Historical Chinese Microdata. 40 Years of Dataset Construction by the Lee-Campbell Research Group


  • Cameron Campbell
  • James Lee




China, Historical demography, Historical big data, Quantitative history, Inequality


The Lee-Campbell Group has spent forty years constructing and analysing individual-level datasets based largely on Chinese archival materials to produce a scholarship of discovery. Initially, we constructed datasets for the study of Chinese demographic behaviour, households, kin networks, and socioeconomic attainment. More recently, we have turned to the construction and analysis of datasets on civil and military officials and other educational and professional elites, especially their social origins and their careers. As of July 2020, the datasets include nominative information on the behaviour and life outcomes of approximately two million individuals. This article is a retrospective on the construction of these datasets and a summary of their findings. This is the first time we have presented all our projects together and discussed them and the results of our analysis as a single integrated whole.
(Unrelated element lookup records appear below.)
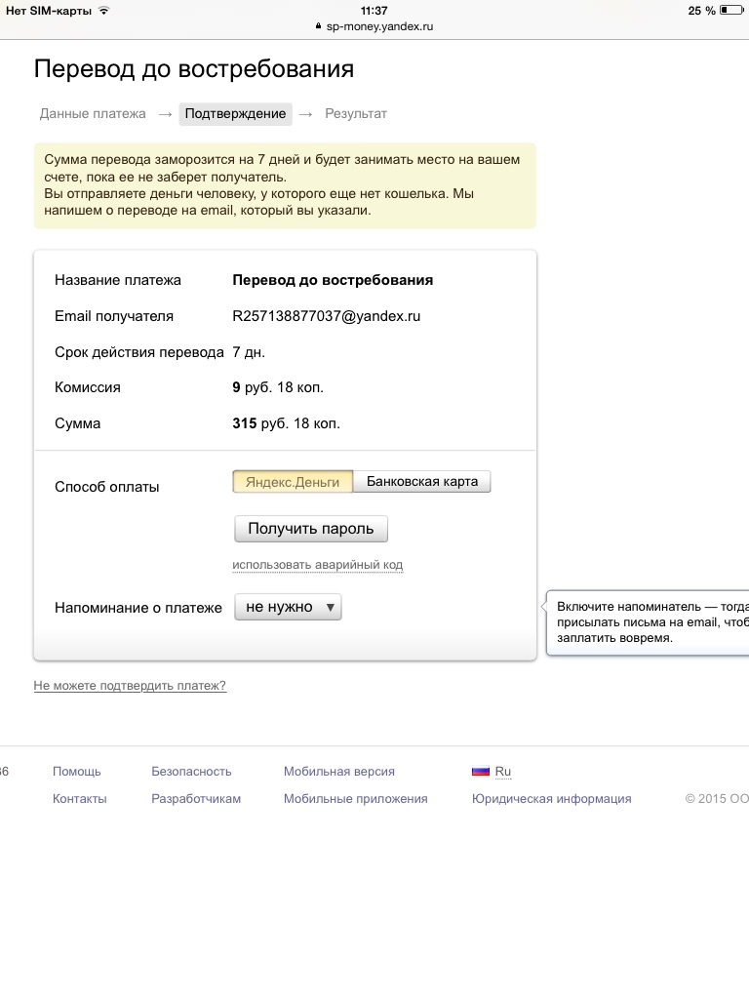Select Яндекс.Деньги payment method
The image size is (749, 999).
pos(293,482)
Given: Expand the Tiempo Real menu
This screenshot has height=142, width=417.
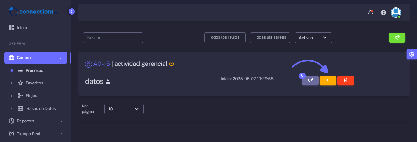Looking at the screenshot, I should point(36,134).
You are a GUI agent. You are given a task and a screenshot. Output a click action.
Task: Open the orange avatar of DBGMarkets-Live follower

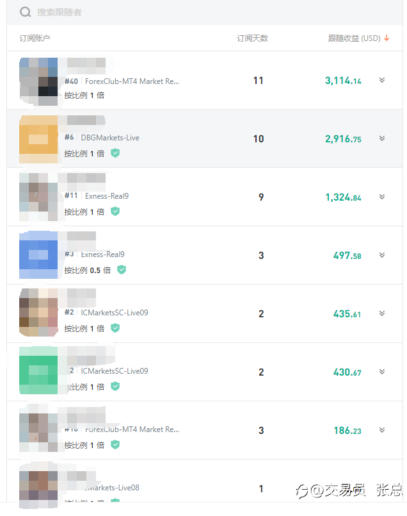(x=38, y=139)
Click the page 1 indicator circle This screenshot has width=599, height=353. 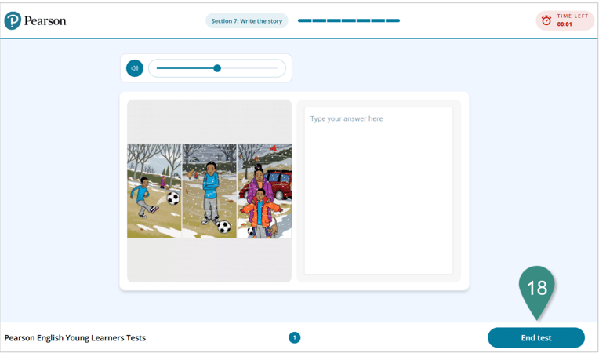(x=295, y=337)
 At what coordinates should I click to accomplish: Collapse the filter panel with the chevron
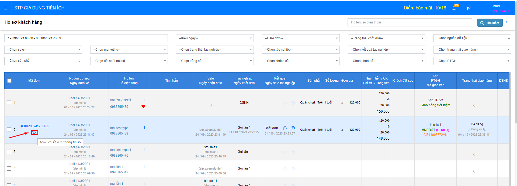pyautogui.click(x=507, y=22)
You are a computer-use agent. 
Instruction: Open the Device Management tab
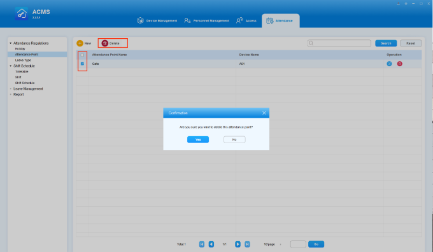pos(157,21)
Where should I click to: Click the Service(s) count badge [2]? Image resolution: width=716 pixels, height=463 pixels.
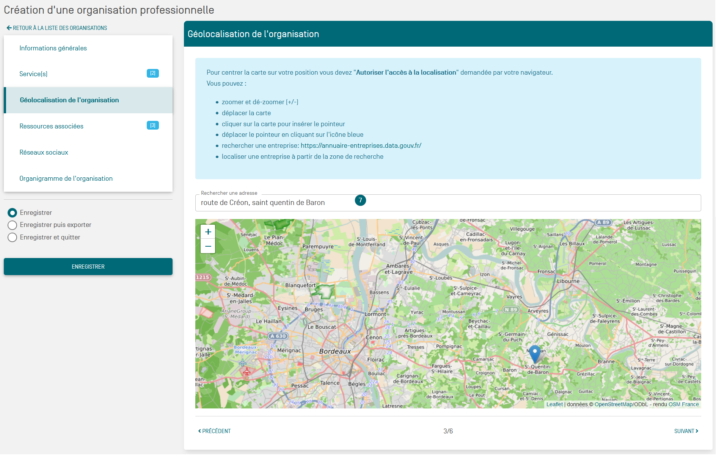[152, 73]
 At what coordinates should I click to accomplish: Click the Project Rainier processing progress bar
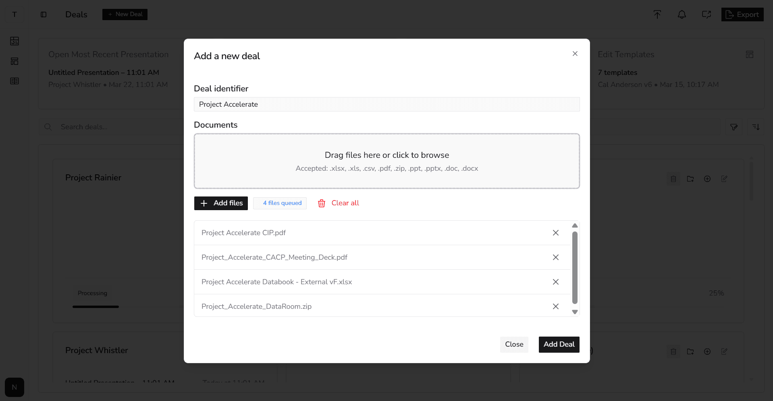[x=96, y=307]
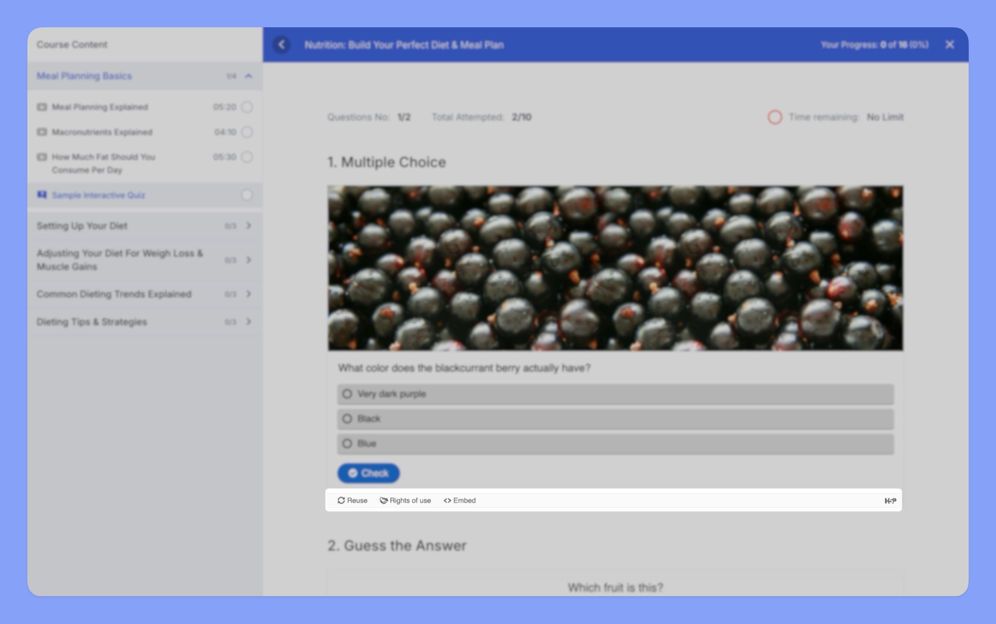This screenshot has height=624, width=996.
Task: Click the back arrow navigation icon
Action: point(281,45)
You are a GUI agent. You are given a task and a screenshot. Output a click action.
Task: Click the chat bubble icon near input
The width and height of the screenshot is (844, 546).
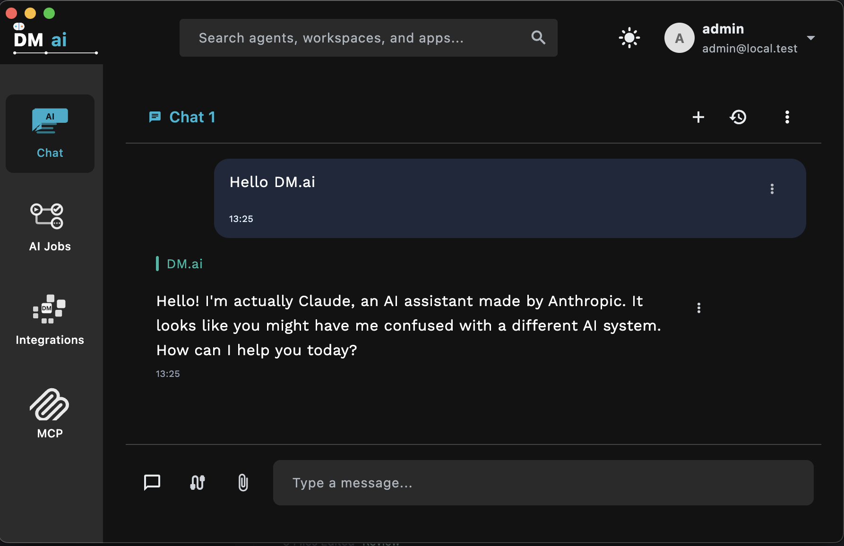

We begin by summarizing the contents, organization, and notable features of each dataset and provide an integrated history of our data construction, starting in 1979 up to the present. We then summarize the most important results from our research on demographic behaviour, family, and household organization, and more recently inequality and stratification. We conclude with a reflection on the importance of data discovery, flexibility, interaction and collaboration to the success of our efforts.